AbstractsLaw & Legal Studies

American Steamboat Gothic: Disruptive Commerce and Slavery's Liquidation, 1832-1865

by Matthew Axtell




Institution: Princeton University
Department:
Year: 2016
Keywords: Capitalism; Equal Protection; Labor; Legal History; Rivers; Slavery
Posted: 02/05/2017
Record ID: 2093006
Full text PDF: http://arks.princeton.edu/ark:/88435/dsp013197xp44q


Abstract

In the three decades before the Civil War, during the height of America’s fabled steamboat era, marginalized classes of people alongside the nation’s inland waterways began to erode discriminatory norms of economic and political citizenship through the formal structures of everyday commercial law. Within the riverfront economy of the Ohio River Valley, disruptive concepts about property and contract, initially designed to expedite the exchange of goods on Nineteenth-Century levees during a phase of rapid economic expansion, quickly spread beyond their initial bounds in waterfront law offices, creating subversive conceptual spaces for social change to occur from below, and sometimes across the color line. Rather than threatening individual liberty or slowing economic activity, routine transfers of rivergoing property on western waterfronts during the ages of Jackson and Abraham Lincoln, even when involuntary, occasionally empowered private actors in a way that upset social hierarchies between buyers and sellers, banks and laborers, masters and slaves.

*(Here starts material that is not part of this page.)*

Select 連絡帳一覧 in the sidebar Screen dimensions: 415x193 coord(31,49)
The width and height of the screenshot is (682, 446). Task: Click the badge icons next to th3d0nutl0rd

Always contested and often bloody, this egalitarian process was eventually backed by centralized government force by the time of the Civil War through the administrative apparatus of the U.S. Treasury Department, headed by Salmon P. Chase, a former steamboat lawyer and antislavery advocate from the Ohio River town of Cincinnati. During Chase’s turn as the Sixth Chief Justice of the United States in the early days of Reconstruction, this process was even given permanent constitutional form through the dual mechanisms of the Thirteenth and Fourteenth Amendments. Today, understanding the legal history of Salmon P. Chase’s lost world challenges a dominant narrative depicting everyday economic institutions like property and contract as largely functioning as the near-perfect weapons of the strong over the weak during the Nineteenth-Century American past. Indeed, it details a private law tradition of “equitable commerce” and inclusive property ownership that helped to catalyze a “long history of emancipation” predating Ft. Sumter and extending beyond Appomattox, informing and supplementing later public law understandings of “equal protection” that traced their hidden origins to the complex law and economics of America’s volatile riverboat era. Advisors/Committee Members: Hartog, Hendrik (advisor).